De retour à la fourche précédente, on prend à l’ouest la galerie Monotone qui développe plus de 2,5 km. Elle débute par une grosse coulée stalagmitique qu’il faut escalader. En haut, le courant d’air s’accentue, puis la galerie devient plus régulière, les concrétions se raréfient et il faut parfois enjamber des petites laisses d’eau. Sur la gauche, une branche localisée en bas d’un ressaut n’a pas été explorée. Peut-être explique-t-elle la raréfaction du courant d’air. Une fine couche d’argile vient progressivement tout recouvrir. La galerie, pratiquement horizontale, présente quelques bassins nécessitant un bain. Vers la fin du réseau, le sable semble l’emporter sur l’argile, mais c’est finalement les blocs cassants et coupants comme des rasoirs qui nous marquent le plus. Au delà d’un puits-cheminée, après une petite salle formant un carrefour, des petites branches sont disposées sur les talus ; leur origine est sur la droite, en haut de la coulée, avant le siphon qui marque la fin de cette galerie. Au sommet de cette coulée, on peut suivre une petite galerie qui arrive à la base d’un puits remontant, le puits du Brin de Laine, où on peut observer un tesson de bol et un brin de laine. Ces indices indiquent une relation proche avec la surface, mais le courant d’air est très faible. Si l’on prend à gauche dans la salle carrefour, la galerie est boueuse et de petite section. 20 m plus loin, une salle est percée par le puits des Cheveux, profond de 10 m, qui marque l’arrêt de nos investigations. Les cupules montrent que nous sommes dans une branche amont. [J. Bottazzi]

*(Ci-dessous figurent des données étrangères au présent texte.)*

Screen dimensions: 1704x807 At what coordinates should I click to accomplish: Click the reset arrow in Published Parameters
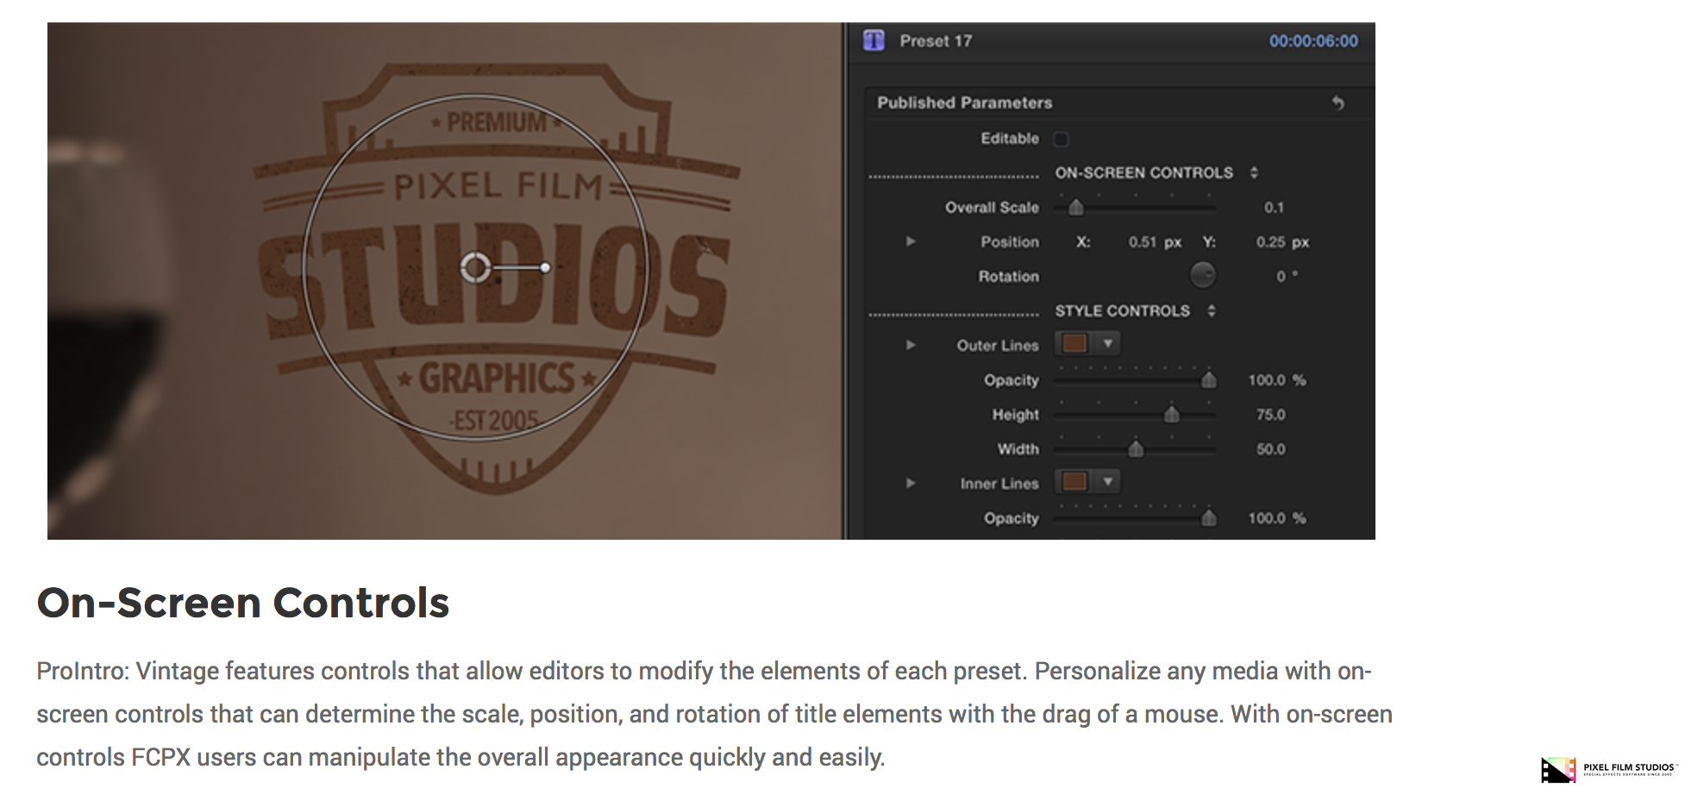click(1338, 103)
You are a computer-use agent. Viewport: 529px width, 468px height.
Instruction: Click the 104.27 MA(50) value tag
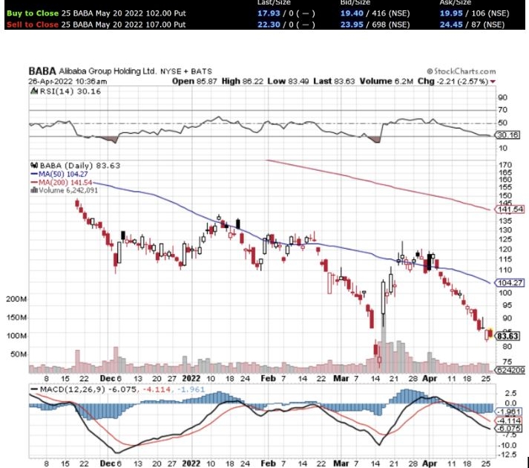(x=507, y=283)
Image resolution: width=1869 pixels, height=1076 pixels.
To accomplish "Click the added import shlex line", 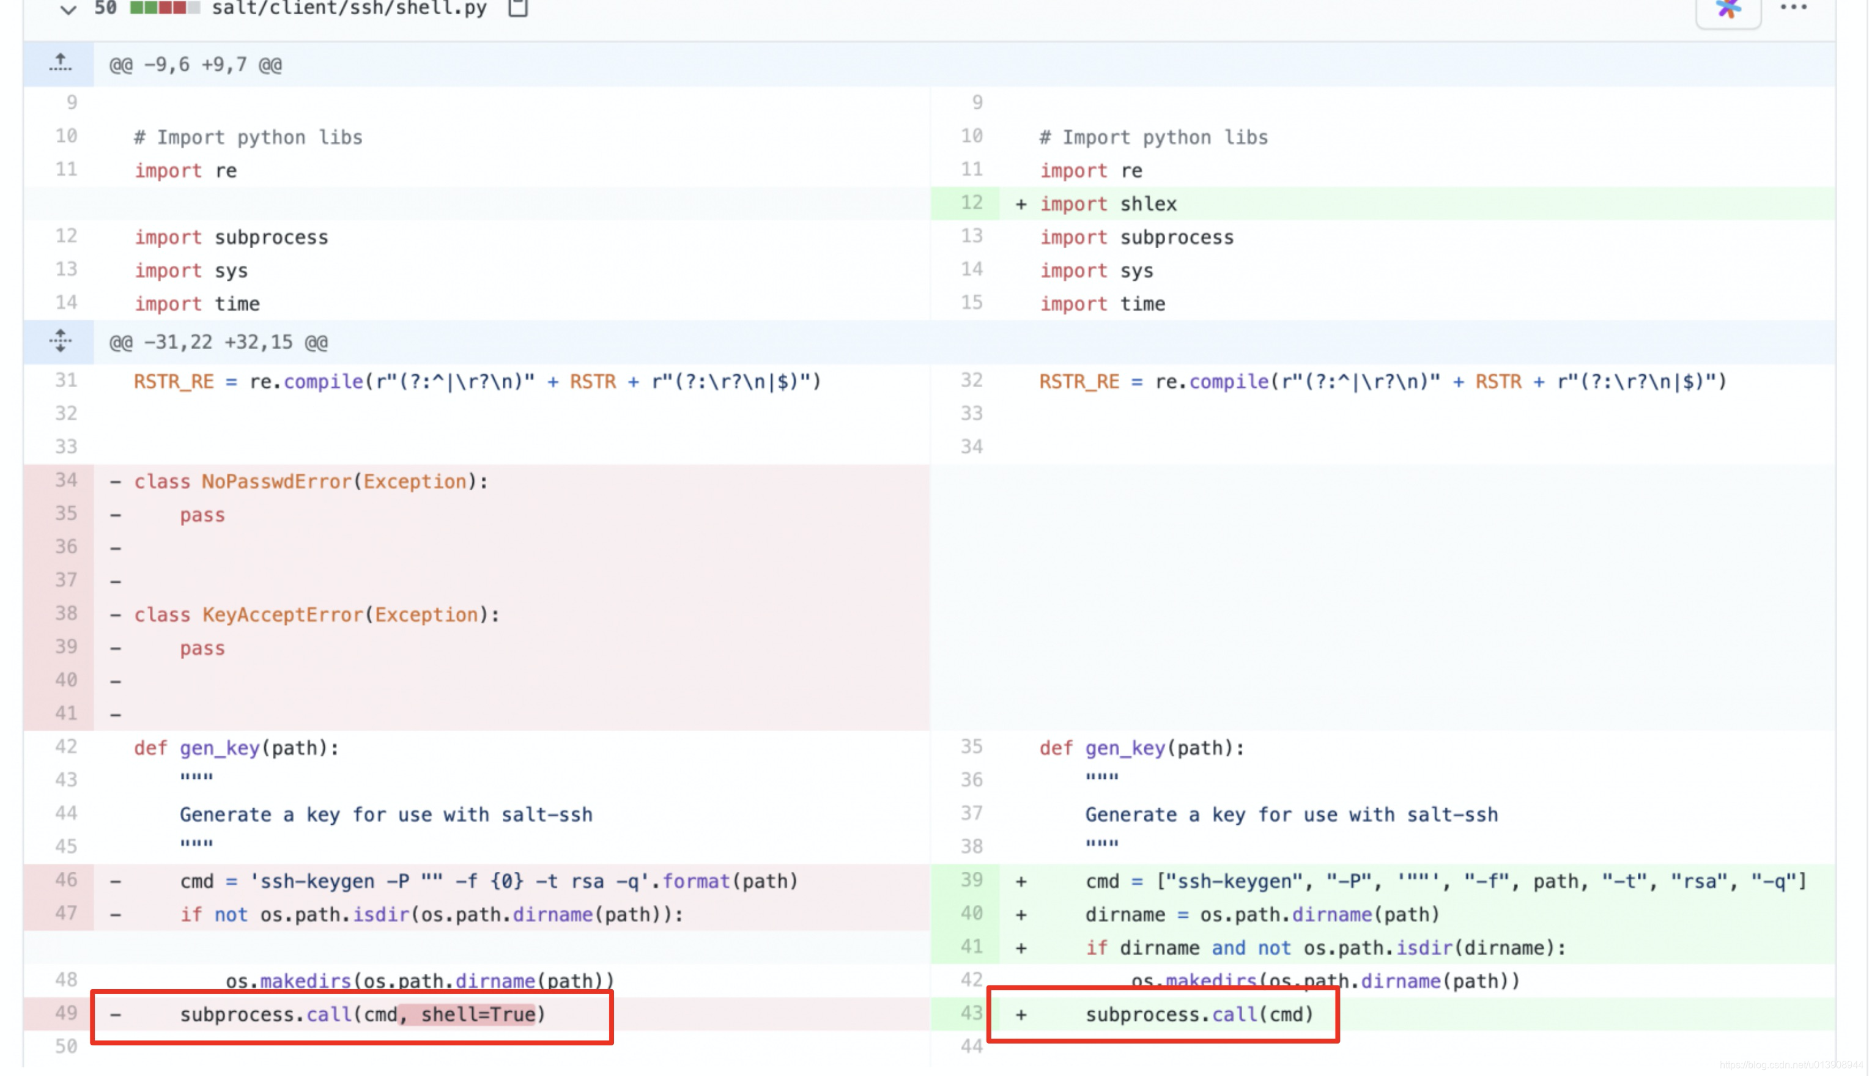I will tap(1108, 204).
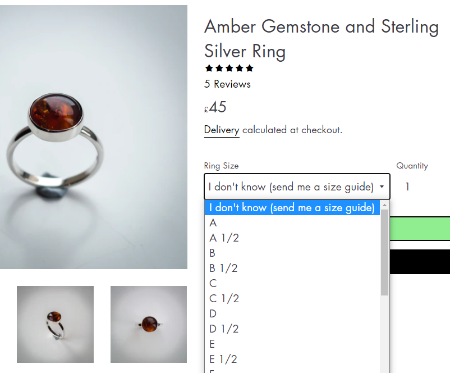450x373 pixels.
Task: Collapse the Ring Size dropdown arrow
Action: point(382,187)
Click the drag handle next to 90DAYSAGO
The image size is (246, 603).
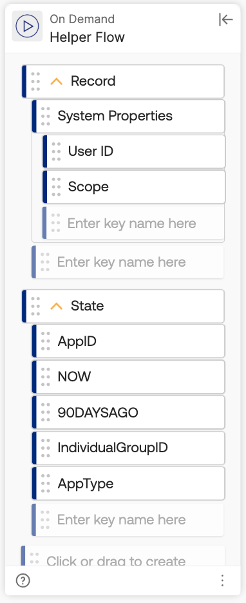46,413
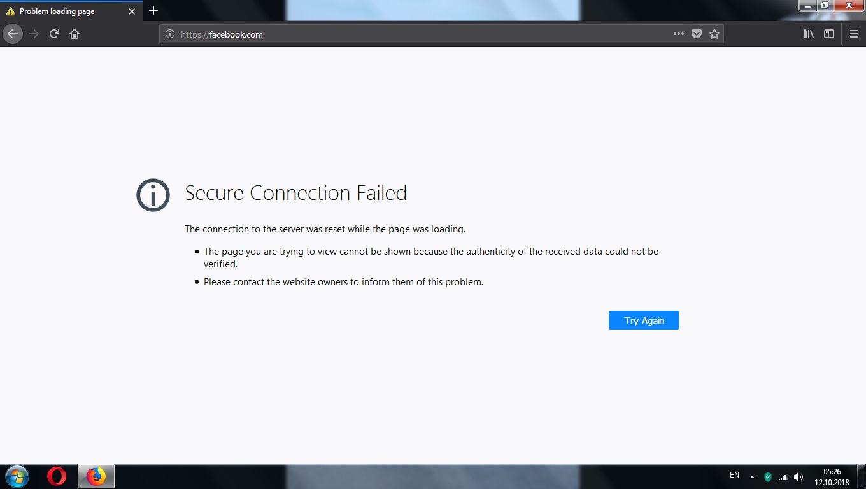
Task: Show hidden system tray icons
Action: click(x=752, y=476)
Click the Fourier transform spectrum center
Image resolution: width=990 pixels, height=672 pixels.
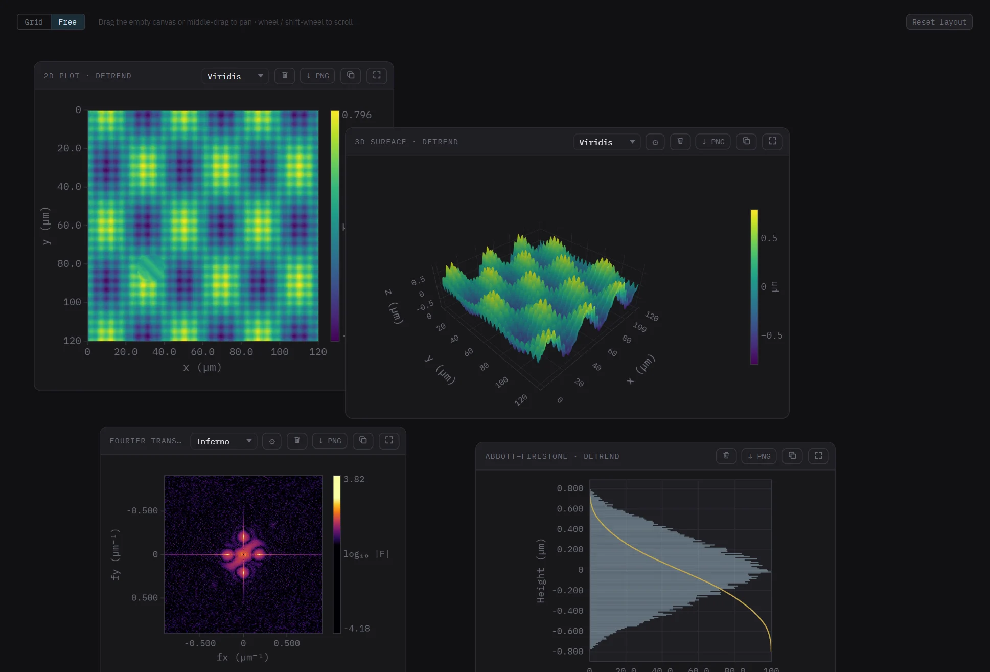click(243, 554)
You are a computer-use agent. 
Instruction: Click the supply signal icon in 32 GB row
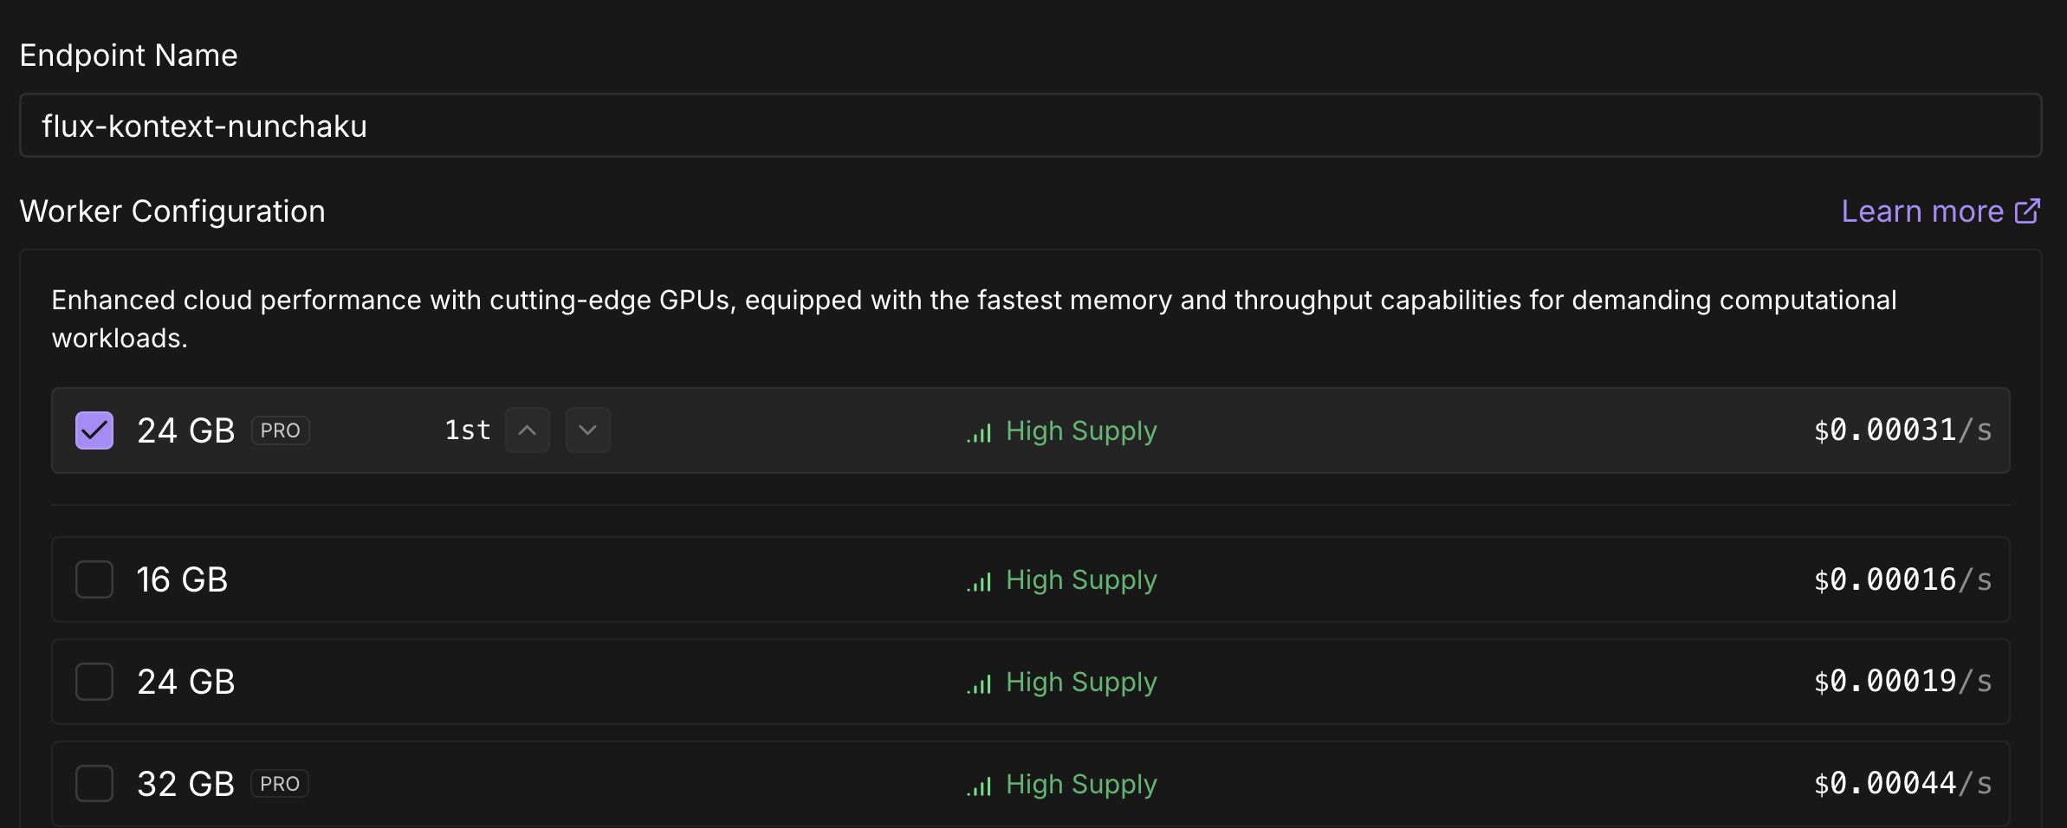[x=979, y=786]
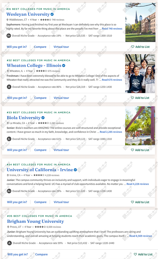
Task: Open Wheaton College students photo
Action: (x=140, y=74)
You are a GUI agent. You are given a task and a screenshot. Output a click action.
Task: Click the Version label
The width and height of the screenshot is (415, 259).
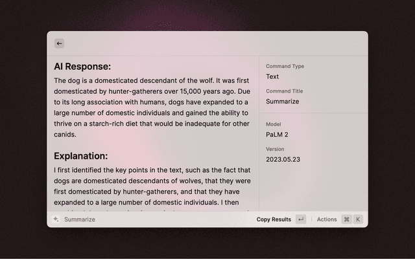point(275,149)
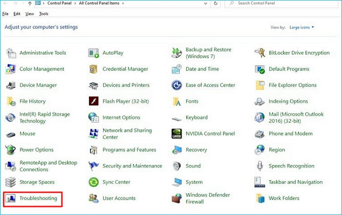Open the Speech Recognition microphone icon
342x215 pixels.
click(260, 166)
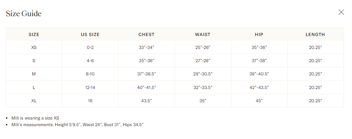
Task: Select the XL size row label
Action: (x=34, y=101)
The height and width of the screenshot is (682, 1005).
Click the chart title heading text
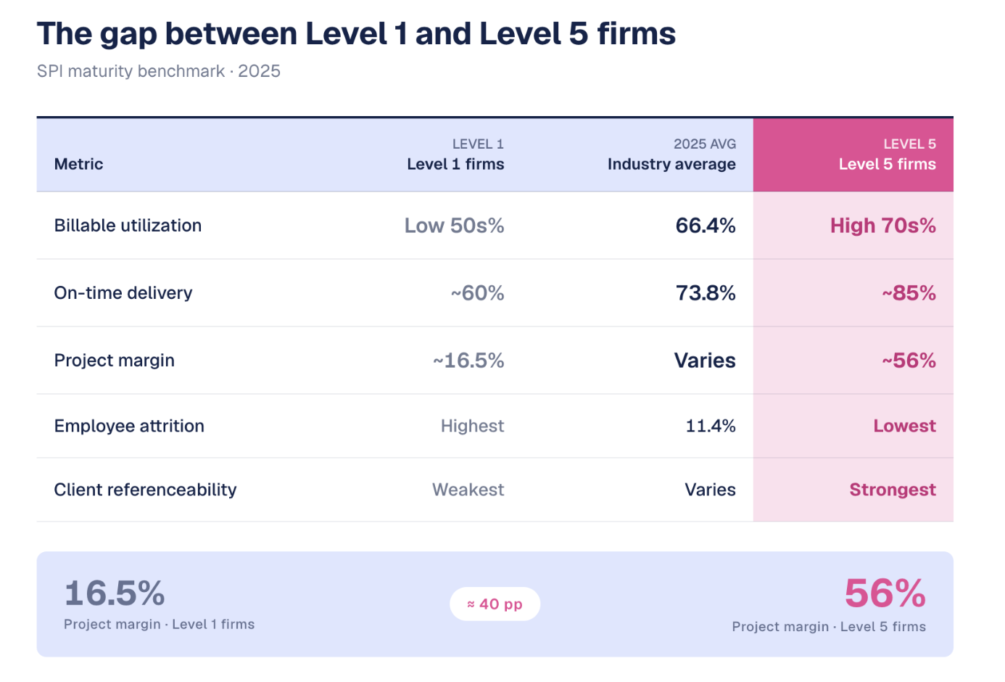(356, 34)
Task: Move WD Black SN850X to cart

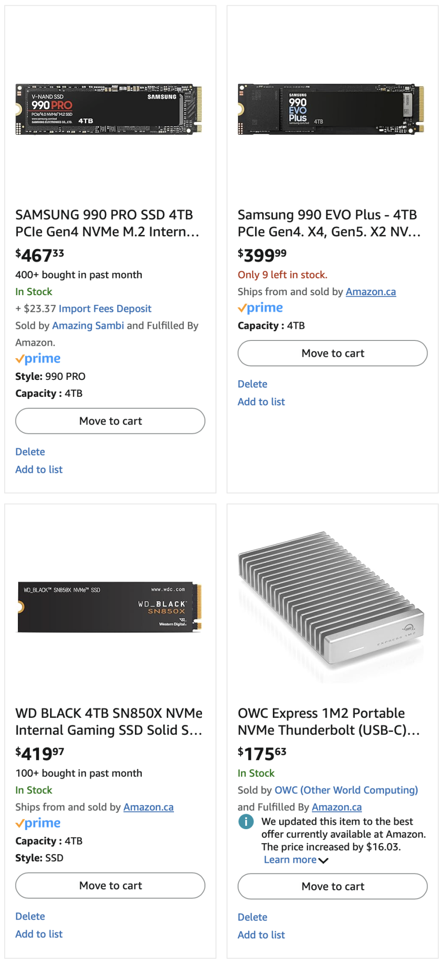Action: (110, 886)
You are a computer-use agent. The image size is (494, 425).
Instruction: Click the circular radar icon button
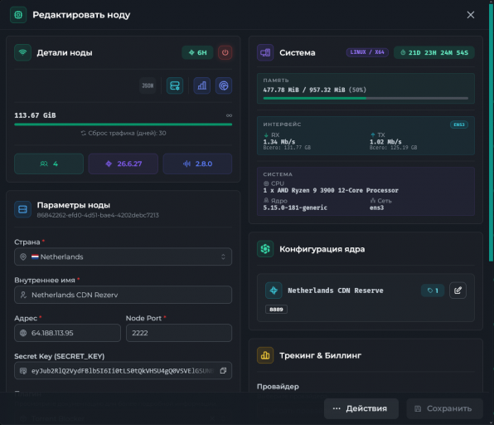tap(224, 85)
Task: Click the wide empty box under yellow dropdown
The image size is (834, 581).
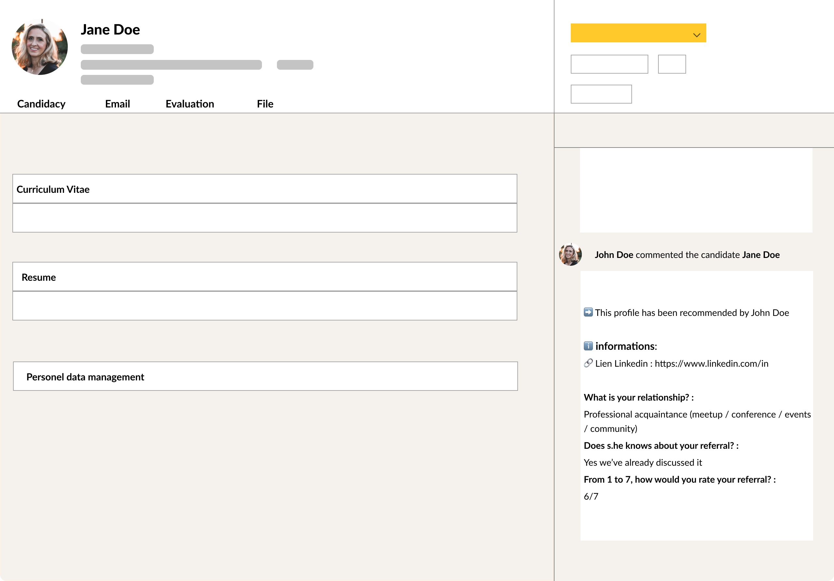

3. Guanniudong - Grotte du Gardien de Vaches
(fig. 82) - code : Liu012
L’entrée fossile de Guanniudong s’ouvre 115 m au sud-ouest de Ganlongdong et 64 m plus haut. Le porche d’entrée, de 15 x 4 m, donne accès à un conduit de 20 m de large. Puis on progresse de 60 m dans une galerie plane de 40 m2 de section, pour déboucher sur un puits de 20 m qui jonctionne avec Ganlongdong, juste à l’ouest du Tube Ventilé. Lorsque l’on ne descend pas le puits, on tourne à gauche pour suivre un balcon sur 50 m qui débouche sur une galerie de 10 x 20 m. On enjambe le vide à plusieurs reprises. Cette galerie totalise 200 m et se termine sur une lucarne débouchant à nouveau sur Ganlongdong. [N. Clement]
"BARBARY, Jean-Pierre; BOTTAZZI, Jean; DARNE, Fabien; MAIRE, Richard; MANGEL, Laurent"
Karstologia Mémoires, n° 9 : Voyages en terre chinoise : Chapitre 2
Analyse :
Le plateau de Xingchang (district de Liuzhi, Guizhou, Chine) est un massif économiquement déshérité mais riche d'histoire et de karst. Lors d'expéditions en 1997, 1998 et 2001 nous y avons exploré 22 km de cavités dans quatre réseaux remarquables. Le système perte-résurgence de la Gaoluhe développe environ 12 km. Au nord-est, la grotte de Wuliudaxiaodong est une ancienne exploitation de nitrates de grande ampleur et constitue l'ancien cours souterrain de la Gaoluhe. Au sud, le système de Heitanghe présente deux maillons fossiles : le paléocollecteur de Linjiadong et son prolongement dans l'énorme grotte de Fujiadadong. Ces grottes présentent toutes d'importants vestiges historiques. (BJ).